Up until now, atoms have only ever been observed in numbers. This experiment offers a previously unseen view of the microscopic world of atoms.
"Our method involves the individual trapping and cooling of three atoms to a temperature of about a millionth of a Kelvin using highly focused laser beams in a hyper-evacuated (vacuum) chamber, around the size of a toaster. We slowly combine the traps containing the atoms to produce controlled interactions that we measure," said Associate Professor Mikkel F. Andersen of Otago’s Department of Physics.
Postdoctoral Researcher Marvin Weyland continued "By working at this molecular level, we now know more about how atoms collide and react with one another. With development, this technique could provide a way to build and control single molecules of particular chemicals."

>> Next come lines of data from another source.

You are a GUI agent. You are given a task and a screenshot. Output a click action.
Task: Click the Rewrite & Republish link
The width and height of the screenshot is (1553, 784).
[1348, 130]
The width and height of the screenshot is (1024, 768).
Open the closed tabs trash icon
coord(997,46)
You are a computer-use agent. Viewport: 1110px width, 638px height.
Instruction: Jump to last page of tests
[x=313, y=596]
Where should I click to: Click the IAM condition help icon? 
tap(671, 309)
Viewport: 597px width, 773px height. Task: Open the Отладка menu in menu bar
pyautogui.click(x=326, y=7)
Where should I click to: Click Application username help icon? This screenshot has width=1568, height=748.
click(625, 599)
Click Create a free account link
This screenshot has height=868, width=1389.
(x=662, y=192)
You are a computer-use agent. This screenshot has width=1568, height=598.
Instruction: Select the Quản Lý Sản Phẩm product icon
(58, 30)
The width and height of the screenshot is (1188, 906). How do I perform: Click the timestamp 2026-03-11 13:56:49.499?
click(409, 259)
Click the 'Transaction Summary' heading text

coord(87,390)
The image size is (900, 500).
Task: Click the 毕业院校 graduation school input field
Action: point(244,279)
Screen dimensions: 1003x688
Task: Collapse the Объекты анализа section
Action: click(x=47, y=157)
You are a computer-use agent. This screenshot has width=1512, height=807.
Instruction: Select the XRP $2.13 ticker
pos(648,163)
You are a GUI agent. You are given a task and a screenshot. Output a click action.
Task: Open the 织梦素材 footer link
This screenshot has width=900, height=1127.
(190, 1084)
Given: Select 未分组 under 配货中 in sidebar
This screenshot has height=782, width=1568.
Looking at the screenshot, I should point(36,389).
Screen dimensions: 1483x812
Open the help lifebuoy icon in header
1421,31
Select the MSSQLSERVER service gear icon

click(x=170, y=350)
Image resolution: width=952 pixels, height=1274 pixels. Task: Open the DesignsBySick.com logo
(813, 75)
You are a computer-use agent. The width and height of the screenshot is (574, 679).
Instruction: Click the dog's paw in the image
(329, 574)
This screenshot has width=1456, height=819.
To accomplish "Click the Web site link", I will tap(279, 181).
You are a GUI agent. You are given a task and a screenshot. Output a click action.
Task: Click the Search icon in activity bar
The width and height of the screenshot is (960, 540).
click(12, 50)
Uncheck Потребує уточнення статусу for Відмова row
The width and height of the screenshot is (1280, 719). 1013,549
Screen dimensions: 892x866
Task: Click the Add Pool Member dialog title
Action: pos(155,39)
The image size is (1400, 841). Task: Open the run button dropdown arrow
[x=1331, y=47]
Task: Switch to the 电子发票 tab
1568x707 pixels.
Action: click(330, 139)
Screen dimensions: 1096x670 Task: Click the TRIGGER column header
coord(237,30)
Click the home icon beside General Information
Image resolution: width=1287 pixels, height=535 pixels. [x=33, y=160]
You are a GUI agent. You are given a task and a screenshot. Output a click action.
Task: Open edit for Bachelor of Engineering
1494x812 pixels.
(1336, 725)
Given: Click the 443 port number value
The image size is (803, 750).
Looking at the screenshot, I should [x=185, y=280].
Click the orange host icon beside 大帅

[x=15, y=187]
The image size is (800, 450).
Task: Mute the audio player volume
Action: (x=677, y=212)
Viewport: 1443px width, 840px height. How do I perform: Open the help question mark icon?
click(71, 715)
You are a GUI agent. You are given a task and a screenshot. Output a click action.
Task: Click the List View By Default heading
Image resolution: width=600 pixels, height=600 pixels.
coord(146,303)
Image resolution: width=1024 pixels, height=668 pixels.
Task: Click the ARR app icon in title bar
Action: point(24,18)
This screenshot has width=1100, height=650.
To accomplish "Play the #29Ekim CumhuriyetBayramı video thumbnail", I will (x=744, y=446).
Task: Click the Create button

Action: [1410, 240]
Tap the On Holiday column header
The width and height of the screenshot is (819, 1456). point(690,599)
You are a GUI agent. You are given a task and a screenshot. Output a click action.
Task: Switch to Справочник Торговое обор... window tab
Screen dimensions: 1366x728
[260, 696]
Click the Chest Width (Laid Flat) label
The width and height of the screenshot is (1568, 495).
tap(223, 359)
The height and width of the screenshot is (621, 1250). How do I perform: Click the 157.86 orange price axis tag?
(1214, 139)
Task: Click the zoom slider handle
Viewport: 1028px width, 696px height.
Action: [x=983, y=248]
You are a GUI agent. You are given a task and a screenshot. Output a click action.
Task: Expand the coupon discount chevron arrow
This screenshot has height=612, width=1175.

The two physicists believe that their research will be useful in the future development of quantum technologies, impacting them as much as earlier quantum technologies, which brought about modern computers and the Internet.
In a first for quantum physics, University of Otago researchers have "held" individual atoms in place and observed previously unseen complex atomic interactions. This is a LASER-cooled atom cloud viewed through microscope camera https://t.co/oYJEFfcaYx pic.twitter.com/QgjNvnRwSx— Massimo (@Rainmaker1973) February 20, 2020
As Andersen said "Research on being able to build on a smaller and smaller scale has powered much of the technological development over the past decades. For example, it is the sole reason that today's cellphones have more computing power than the supercomputers of the 1980s."
He finished by saying "Our research tries to pave the way for being able to build at the very smallest scale possible, namely the atomic scale, and I am thrilled to see how our discoveries will influence technological advancements in the future."